先週に引き続き黒澤明の名作「七人の侍」(1956年)をリスペクトした映画を紹介する。

「宇宙の7人」(80年、ジミー・T・ムラカミ監督)はタイトルから、そのものズバリだが、いわばこれは孫引きのような映画。「本家」にインスパイアされて60年にジョン・スタージェス監督が「荒野の七人」を作った。今ではこれも名作と評価されている。

「荒野」をリスペクトし、SFに置き換えたのが本作というわけ。西部から一転して宇宙に舞台を移したこのスペースオペラ、内容もそっくりのリメークではある。

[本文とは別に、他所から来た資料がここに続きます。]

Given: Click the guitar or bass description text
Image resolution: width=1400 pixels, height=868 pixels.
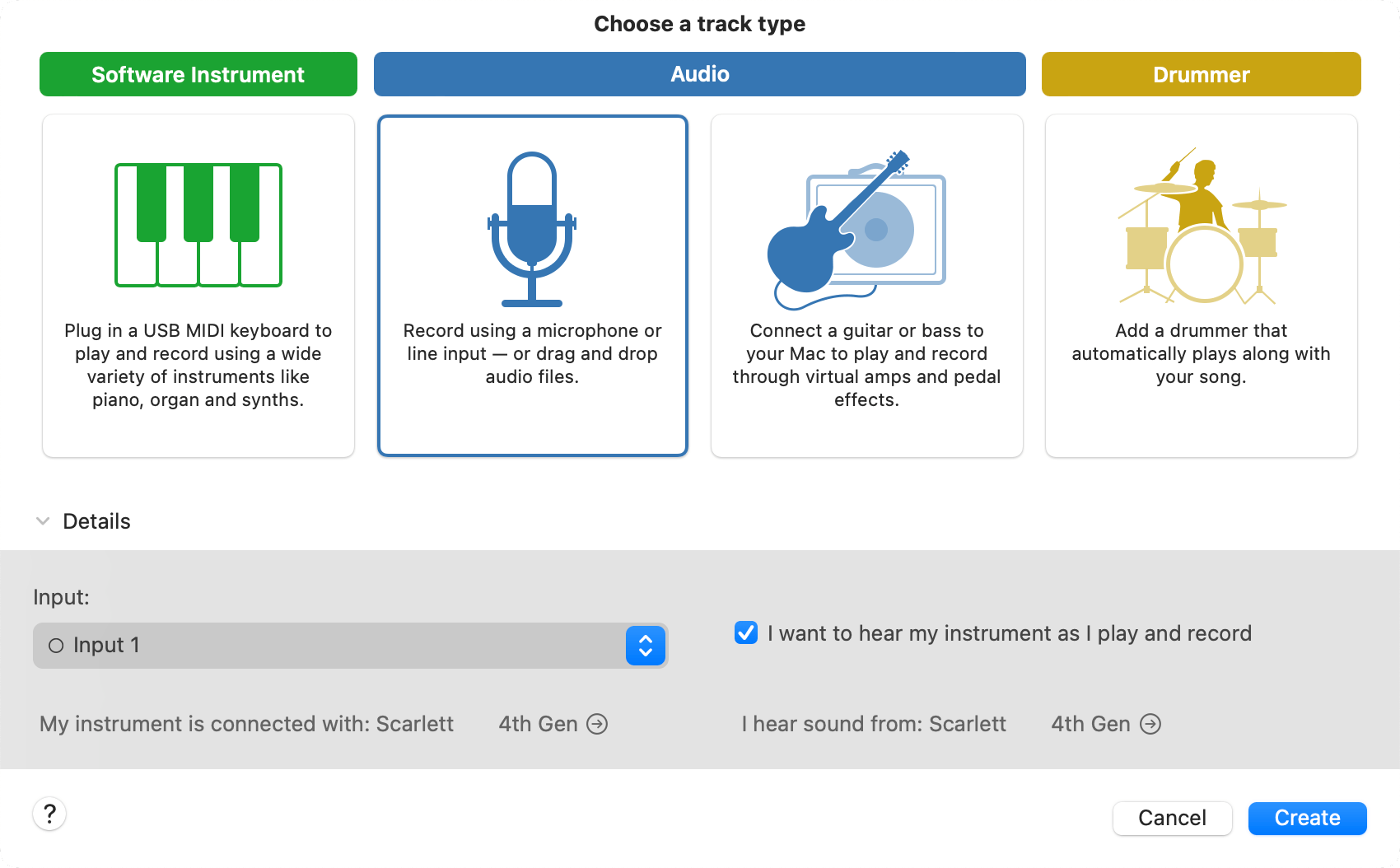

舞台は、惑星「Akir(アキール)」。すなわち黒澤明の「明」からとっている。

製作総指揮はB級映画の帝王との異名を持つロジャー・コーマン。彼は過去のインタビューで、黒澤明の思い出を語り、本作についても「惑星の名前をアキラにした」と明かしている。立派なリスペクト精神だ。

面白いのは、後に「ターミネーター」シリーズで名を成すジェームズ・キャメロンが特撮スタッフのひとりとして参加していること。

さらには「荒野の七人」で元賞金稼ぎのリー役を演じたロバート・ボーンがここでも宇宙のお尋ね者ガンマン、ゲルトとして出演。ボーンは「ナポレオン・ソロ」で日本でもおなじみだ。

物語はけれん味たっぷり。冒頭で孫引きと述べたが、「荒野―」を飛び越えて「本家」に直結しているようだ。ロジャー・コーマンの貪欲さとリスペクトぶりが分かる。

B級映画専門の彼が作ったからチープだろうという先入観は捨てたほうがよさそうだ。低予算だがSFXのクオリティーは高い。手作り感があって単なるキワモノではない。公開翌年、ファンタジーやホラーが対象の第8回サターン賞で、SF映画賞、特殊効果賞など5部門を受賞している。

一方で、ロジャー・コーマンらしく宇宙船のデザインが女性のボディーラインを思わせるといった遊び心も。

本作は83年、「日曜洋画劇場」(テレビ朝日系)で「宇宙の7人 スペース大戦争!巨大暗黒デビル戦艦に挑む銀河の戦士たち」として放映されたことを付け加えておこう。 (望月苑巳)

■宇宙の7人 日本公開は1981年4月4日。出演はリチャード・トーマス、ジョン・サクソン、ロバート・ヴォーン、ジョージ・ペパード、シビル・ダニングら。